_Task objective_.
Put the lines of the listing below into a numbered list, from the line containing "You are a computer-use" through the end of the listing, skipping blank lines. Leave the pictures out of your answer.

>> BEGIN Listed entries

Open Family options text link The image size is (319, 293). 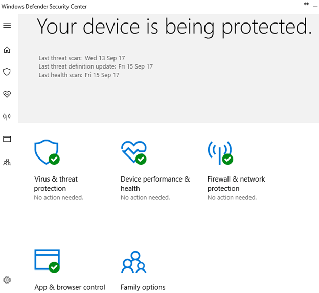coord(143,287)
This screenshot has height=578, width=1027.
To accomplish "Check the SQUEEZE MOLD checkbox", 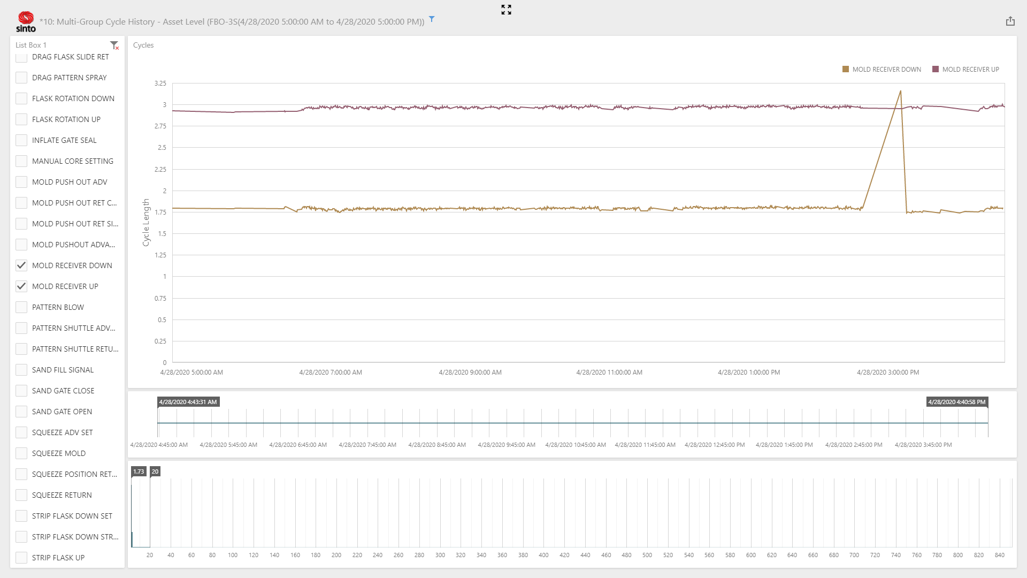I will pyautogui.click(x=21, y=453).
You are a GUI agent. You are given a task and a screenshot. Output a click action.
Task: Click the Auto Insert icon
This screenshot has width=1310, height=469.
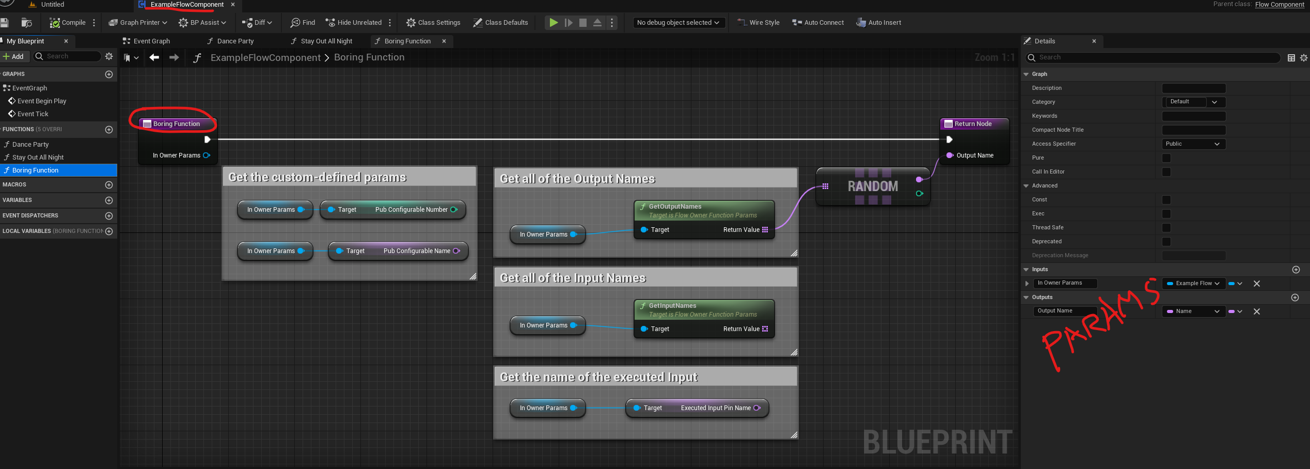pyautogui.click(x=878, y=22)
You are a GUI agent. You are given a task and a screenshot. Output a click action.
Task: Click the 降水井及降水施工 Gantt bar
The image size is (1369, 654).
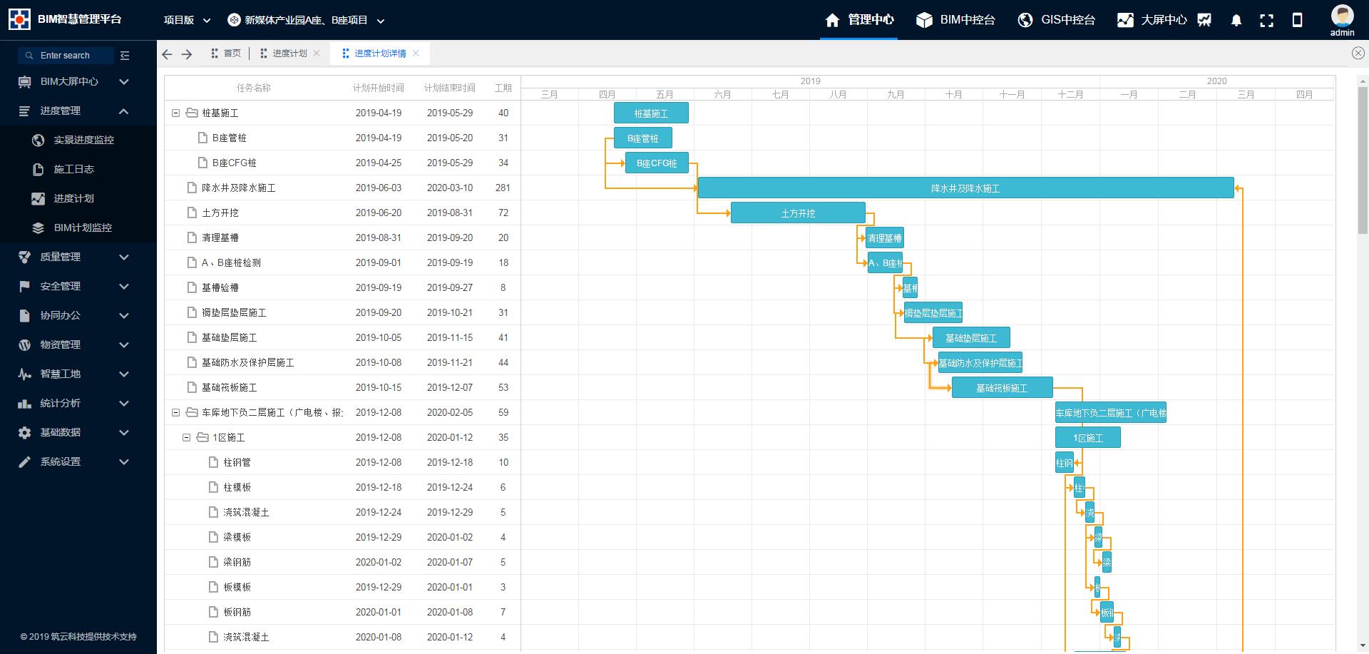point(965,188)
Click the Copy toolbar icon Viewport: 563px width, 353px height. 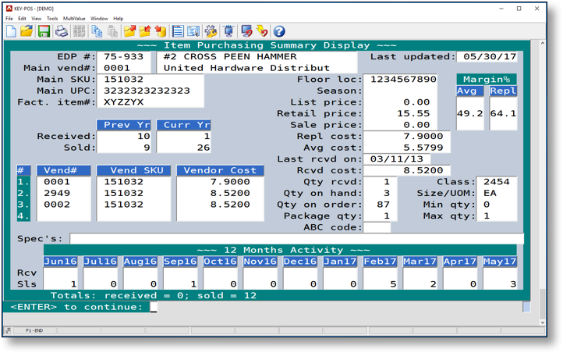(x=97, y=31)
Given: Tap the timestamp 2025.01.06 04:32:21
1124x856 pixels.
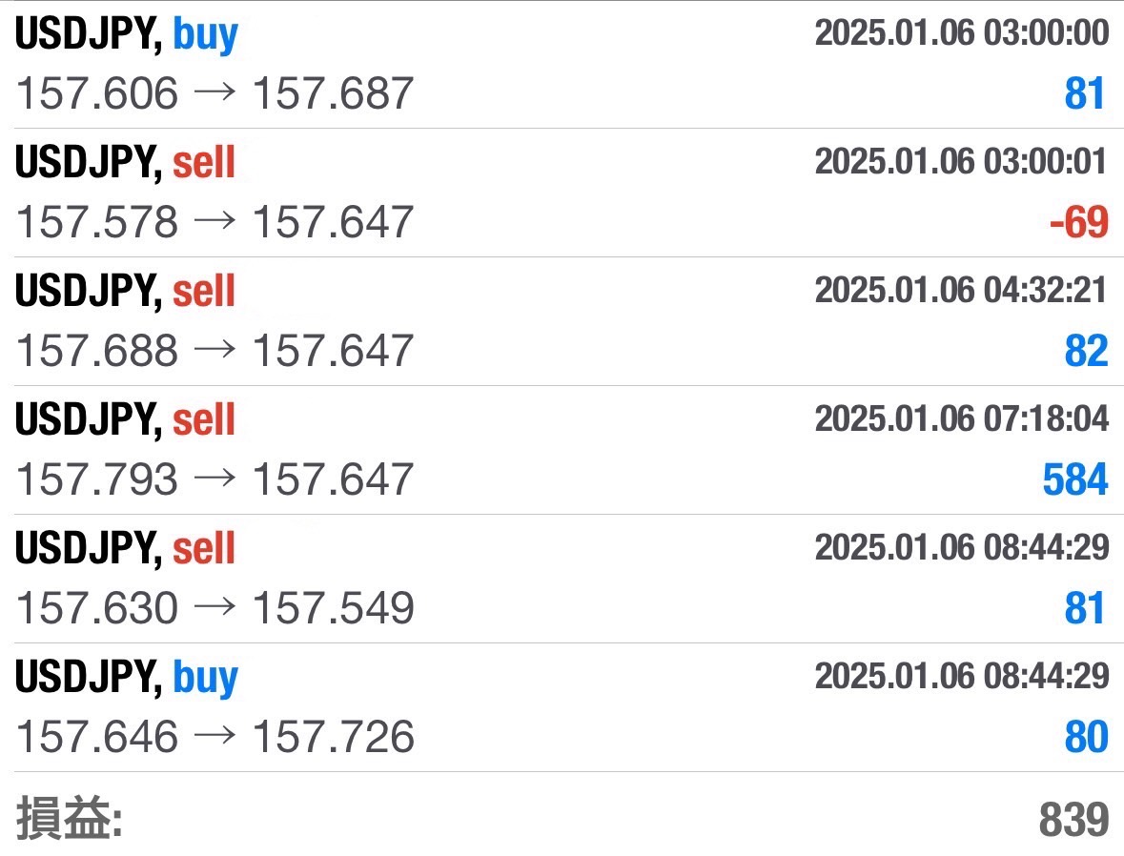Looking at the screenshot, I should tap(961, 290).
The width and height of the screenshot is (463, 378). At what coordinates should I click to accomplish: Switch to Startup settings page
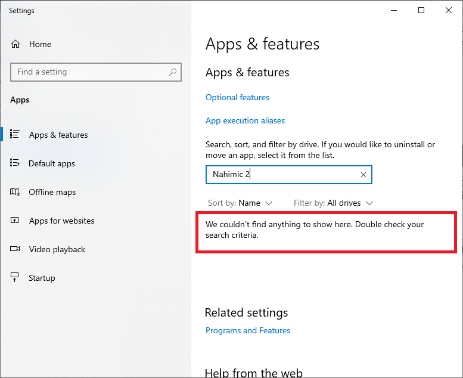[42, 278]
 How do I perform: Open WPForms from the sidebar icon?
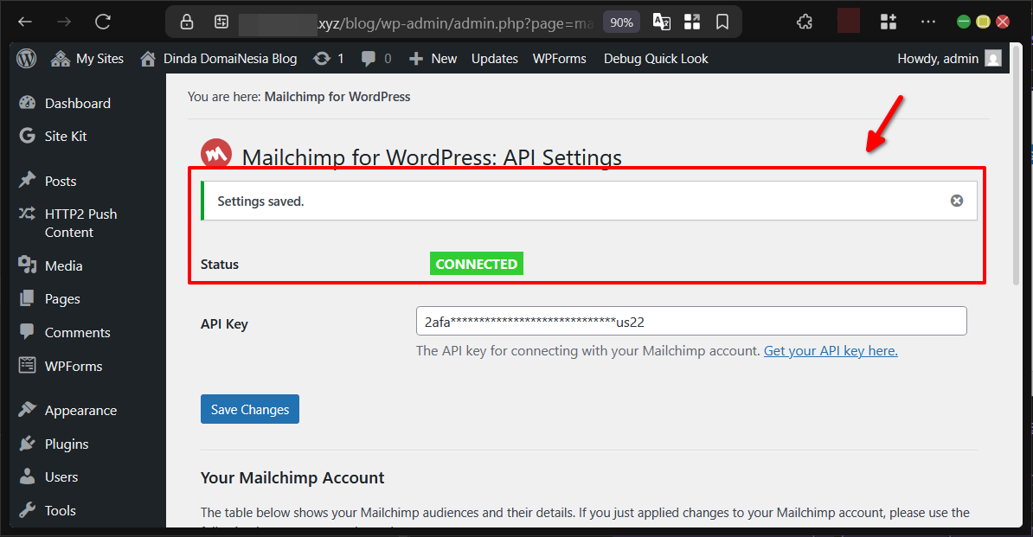pos(27,366)
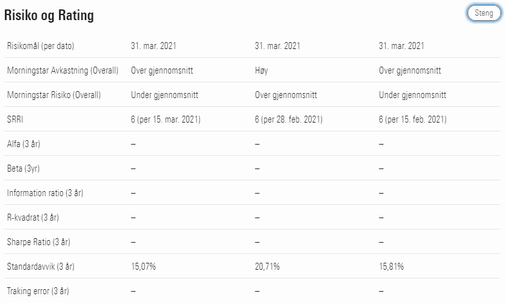
Task: Click the R-kvadrat (3 år) label
Action: (x=33, y=218)
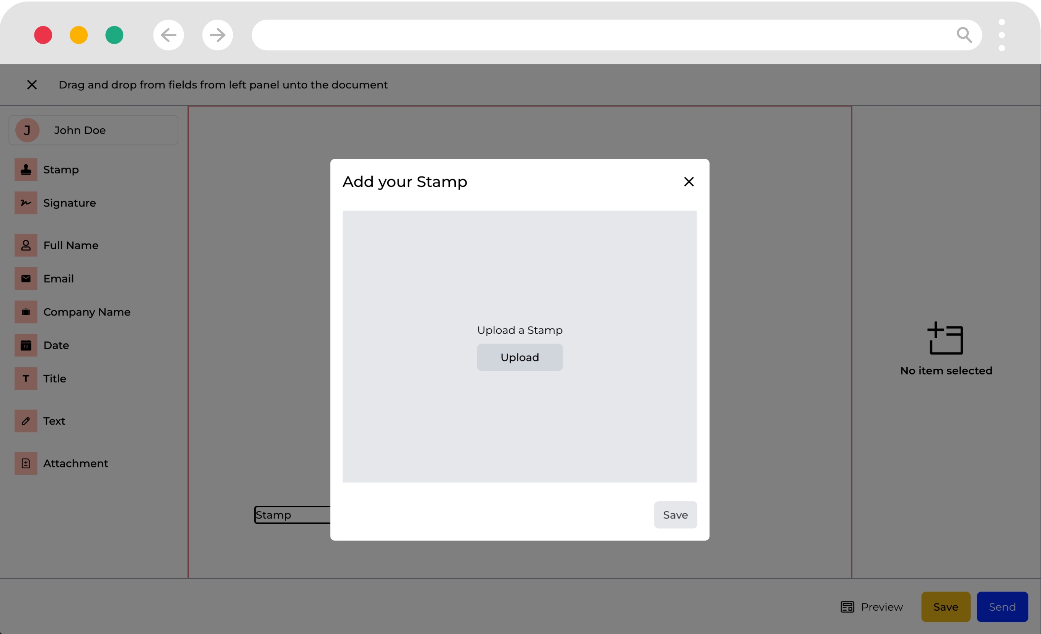Viewport: 1041px width, 634px height.
Task: Select the Signature field icon
Action: click(26, 203)
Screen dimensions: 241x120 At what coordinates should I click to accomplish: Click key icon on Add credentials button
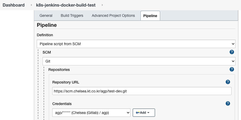click(138, 113)
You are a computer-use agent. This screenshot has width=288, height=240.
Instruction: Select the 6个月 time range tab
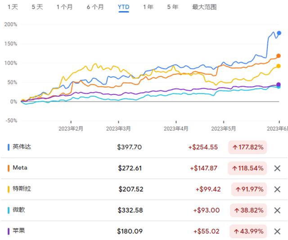[95, 7]
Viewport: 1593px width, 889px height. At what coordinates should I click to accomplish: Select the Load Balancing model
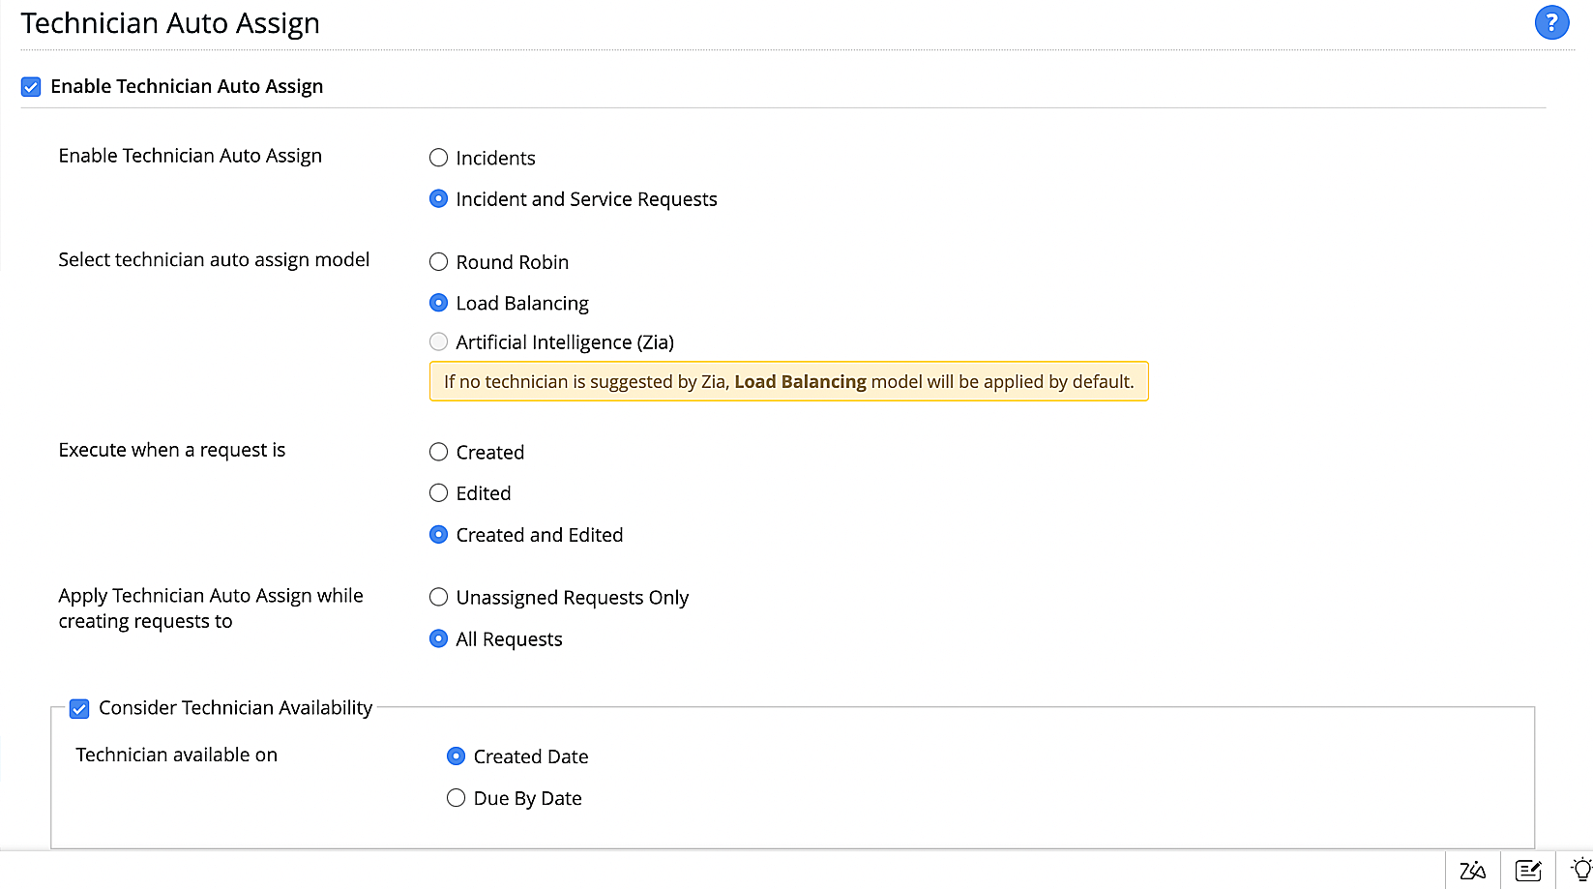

>> END Listed entries

_Answer to this exercise_.
1. You are a computer-use agent. This screenshot has width=288, height=240.
2. Instruction: Select the 6个月 time range tab
3. [95, 7]
4. Viewport: 1593px width, 889px height. At what coordinates should I click to accomplish: Select the Load Balancing model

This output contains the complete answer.